> **TASK DIRECTIONS**
Whenever the word "will" appears in a line of the data below, copy that line.

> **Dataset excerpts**
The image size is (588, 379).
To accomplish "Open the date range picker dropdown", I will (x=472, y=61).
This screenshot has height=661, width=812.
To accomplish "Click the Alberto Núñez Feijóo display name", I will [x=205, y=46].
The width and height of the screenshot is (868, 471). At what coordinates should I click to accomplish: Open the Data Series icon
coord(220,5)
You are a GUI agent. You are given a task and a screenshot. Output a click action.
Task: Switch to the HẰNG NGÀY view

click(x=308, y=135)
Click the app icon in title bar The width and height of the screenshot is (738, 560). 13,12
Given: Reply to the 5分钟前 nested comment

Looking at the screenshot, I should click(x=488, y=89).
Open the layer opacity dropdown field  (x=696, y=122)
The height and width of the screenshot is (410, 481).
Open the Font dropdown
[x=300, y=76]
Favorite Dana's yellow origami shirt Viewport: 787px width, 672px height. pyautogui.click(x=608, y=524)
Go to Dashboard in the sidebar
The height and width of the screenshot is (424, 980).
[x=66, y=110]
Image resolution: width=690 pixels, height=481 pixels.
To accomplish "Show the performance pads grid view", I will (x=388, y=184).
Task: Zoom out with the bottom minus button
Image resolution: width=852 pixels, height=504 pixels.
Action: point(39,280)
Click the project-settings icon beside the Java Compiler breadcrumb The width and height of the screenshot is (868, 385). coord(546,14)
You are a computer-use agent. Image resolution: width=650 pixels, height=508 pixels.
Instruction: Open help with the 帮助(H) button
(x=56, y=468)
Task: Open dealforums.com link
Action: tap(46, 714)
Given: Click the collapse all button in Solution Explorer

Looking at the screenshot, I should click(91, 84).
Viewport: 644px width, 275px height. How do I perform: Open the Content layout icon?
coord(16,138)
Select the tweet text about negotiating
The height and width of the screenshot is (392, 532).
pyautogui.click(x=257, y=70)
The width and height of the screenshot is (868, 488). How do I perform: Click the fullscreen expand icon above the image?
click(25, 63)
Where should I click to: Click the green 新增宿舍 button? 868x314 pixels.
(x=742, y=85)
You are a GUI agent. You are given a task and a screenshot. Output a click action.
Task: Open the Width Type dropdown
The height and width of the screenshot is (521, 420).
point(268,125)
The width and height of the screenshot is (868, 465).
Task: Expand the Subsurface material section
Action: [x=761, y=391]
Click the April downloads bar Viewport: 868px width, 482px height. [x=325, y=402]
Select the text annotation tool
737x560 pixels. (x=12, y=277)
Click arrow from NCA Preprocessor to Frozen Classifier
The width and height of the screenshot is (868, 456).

> **EXPECTED ANSWER**
To accomplish "Open the date range picker dropdown", I will (x=472, y=61).
To accomplish "Click the Alberto Núñez Feijóo display name", I will [x=205, y=46].
To accomplish "Show the performance pads grid view", I will (x=388, y=184).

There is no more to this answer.